2013年11月16日土曜日

ジャカルタの猿まわし禁止令に寄せて

ジャカルタで路上での猿まわしが禁止になり、路上での一斉摘発が行われた。猿を媒介とする疫病の防止、動物虐待、渋滞の悪化などを理由としている。猿まわしは職業訓練を受けさせて他の職業に就かせ、猿はラグナンの動物・魚類保護観察センターで14日間観察した後、異常がなければ自然界へ放たれる。

ところで、インドネシアでの猿まわしの歴史は意外に古いようだ。きちんと確認することはできないが、19世紀末に猿や犬を使った演芸が発展したという記述があるという。その後、猿まわしは主に西ジャワや東ジャワで発達したが、1980年代にいったん消えかかった。しかし、まもなく復活し、それまでの集落などをまわる形から、人の集まる都市の路上などへ活動の場を求めていった。

『コンパス』紙の記事によると、デデという猿まわしの1日の稼ぎは4〜10万ルピア程度。デデは猿の調教師でもあり、4〜7ヵ月の調教期間に4〜5匹まとめて調教し、1匹当たり70〜100万ルピアを稼ぐという。過去12年間に、数十人の猿まわしから調教を頼まれたそうである。

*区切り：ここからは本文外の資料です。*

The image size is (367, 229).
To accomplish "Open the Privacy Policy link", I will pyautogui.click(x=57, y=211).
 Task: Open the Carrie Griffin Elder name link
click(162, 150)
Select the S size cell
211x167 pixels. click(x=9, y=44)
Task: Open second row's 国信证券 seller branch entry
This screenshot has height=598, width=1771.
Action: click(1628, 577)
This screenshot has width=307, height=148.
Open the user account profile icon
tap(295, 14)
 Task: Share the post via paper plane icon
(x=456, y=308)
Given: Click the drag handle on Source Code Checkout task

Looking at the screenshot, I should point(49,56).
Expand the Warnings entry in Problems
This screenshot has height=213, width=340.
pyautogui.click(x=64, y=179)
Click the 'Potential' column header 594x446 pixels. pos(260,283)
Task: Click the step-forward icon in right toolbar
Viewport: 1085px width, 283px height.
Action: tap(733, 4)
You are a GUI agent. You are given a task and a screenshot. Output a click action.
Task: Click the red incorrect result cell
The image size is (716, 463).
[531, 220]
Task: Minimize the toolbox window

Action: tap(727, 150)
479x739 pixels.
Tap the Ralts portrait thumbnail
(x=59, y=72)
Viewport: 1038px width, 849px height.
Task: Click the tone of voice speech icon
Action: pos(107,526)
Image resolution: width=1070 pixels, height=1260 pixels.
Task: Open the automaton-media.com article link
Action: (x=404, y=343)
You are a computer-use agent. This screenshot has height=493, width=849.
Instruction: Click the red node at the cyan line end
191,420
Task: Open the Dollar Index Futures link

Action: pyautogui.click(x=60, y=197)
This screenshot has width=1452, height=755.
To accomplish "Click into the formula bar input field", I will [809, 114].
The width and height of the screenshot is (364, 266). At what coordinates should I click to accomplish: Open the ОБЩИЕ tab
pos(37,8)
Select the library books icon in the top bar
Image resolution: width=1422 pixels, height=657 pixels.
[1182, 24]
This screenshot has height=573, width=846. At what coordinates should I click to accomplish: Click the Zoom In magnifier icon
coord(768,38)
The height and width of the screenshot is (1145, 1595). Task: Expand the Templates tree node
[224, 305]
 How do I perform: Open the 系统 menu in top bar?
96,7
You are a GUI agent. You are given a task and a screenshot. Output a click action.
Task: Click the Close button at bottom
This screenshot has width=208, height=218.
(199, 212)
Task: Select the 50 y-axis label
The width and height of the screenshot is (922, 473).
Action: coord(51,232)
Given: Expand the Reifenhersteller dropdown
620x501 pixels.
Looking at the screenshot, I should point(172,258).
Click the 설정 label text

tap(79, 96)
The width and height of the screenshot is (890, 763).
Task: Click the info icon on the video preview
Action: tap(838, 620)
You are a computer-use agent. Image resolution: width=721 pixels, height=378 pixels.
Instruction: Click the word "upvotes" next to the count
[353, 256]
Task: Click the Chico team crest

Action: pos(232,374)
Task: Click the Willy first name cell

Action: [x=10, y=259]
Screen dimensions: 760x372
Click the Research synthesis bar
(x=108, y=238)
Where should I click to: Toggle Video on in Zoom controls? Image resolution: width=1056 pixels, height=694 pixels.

筆者も猿まわしには個人的な思い出がある。マカッサル(当時はまだウジュンパンダンという名前の町だった)に住んでいた1997年、娘がまもなく2歳になるとき、知り合いの家族の子供たちを我が家に呼んで、みんなで猿まわしを楽しんだことがある。


我が家の前を通る猿まわしを呼び止め、まず、彼らの居場所を訪ねて話を聞き、我が家で演じてもらうことをお願いした。猿まわしは、たしかジャワ人の一家で、中華街の一角にジャワ人同士がひっそりと寄り添って住んでいた。

我が家で演じてもらったときには、猿が自転車に乗ったり、こっけいな芸を一通り披露した後、最後にニシキヘビが登場し、猿まわしがそれを体に巻き付けて、「おーっ」とみんなで驚いて終わる、というパターンだった。もちろん、子供たちは大喜びだった。今になって聞くと、娘はよく覚えてない様子なのだが。

日本での猿まわしは、すでに鎌倉時代にはあったようだ。小沢昭一「日本の放浪芸」によると、和歌山県と山口県に猿まわしの里があったそうである。もともとは、正月の祝福芸、祈祷芸であったものが、季節に関係なく、道端や門付けで行われるようになった。「継子いじめ」「金色夜叉」などが定番だったようだが、須藤功「写真ものがたり・昭和の暮らし10」によると、「三番叟」や「娘道成寺」も演じられたそうである(演目の中身はよく分からないが)。

その後、高度成長期の1960年代半ば、猿まわしは姿を消した。猿まわしたちは、社会的に差別を受けていた人々で、生計を立てるために猿まわしを行っていたのだが、猿まわし自体に民俗学的・文化的な意味を見出した宮本常一氏によって、猿まわしの復活運動が起こる。そして1978年、山口県光市で「周防猿まわしの会」が復活するに至る。宮本氏は、今西錦司氏らの属する京都大学の霊長類研究グループにも話をつなげ、猿まわしを民俗学的に発展・継承するために奔走した。

今、ジャカルタの猿まわし禁止令を見ながら、日本の猿まわしの過去を思い起こしている。日本の高度成長期に消えていった様々なもののなかに、猿まわしがあった。日本の1970年代とも見える今のインドネシアにおいても、様々なものが消え始めている。その一つが、やはり猿まわしなのであった。動物虐待という話が、社会が豊かになるにつれて声高になっていくことも、日本とインドネシアで共通しているような気がする。

残念ながら、インドネシアでは猿まわしを民俗学的な見地から継承すべき対象とみる動きは見られない。猿まわしを単なる稼ぎの道具としてしか見られないのは、宮本氏が奔走する前の日本でも同じことだったのかもしれない。実際、宮本氏がこの世にいない今、日本の猿まわしはすっかり商業化し、日光猿軍団のようなエンターテイメントとして残った。インドネシアで同じようなことが起こったとしても、猿まわしの民俗学的・文化的価値があるかどうかも省みられないだろう。

ジャワ人の猿まわしも、もしかしたら社会の最下層で差別を受けていた人々だったのではないか。そんなことを思いながら、どこかに猿まわしの継承価値がありはしないかと考えている。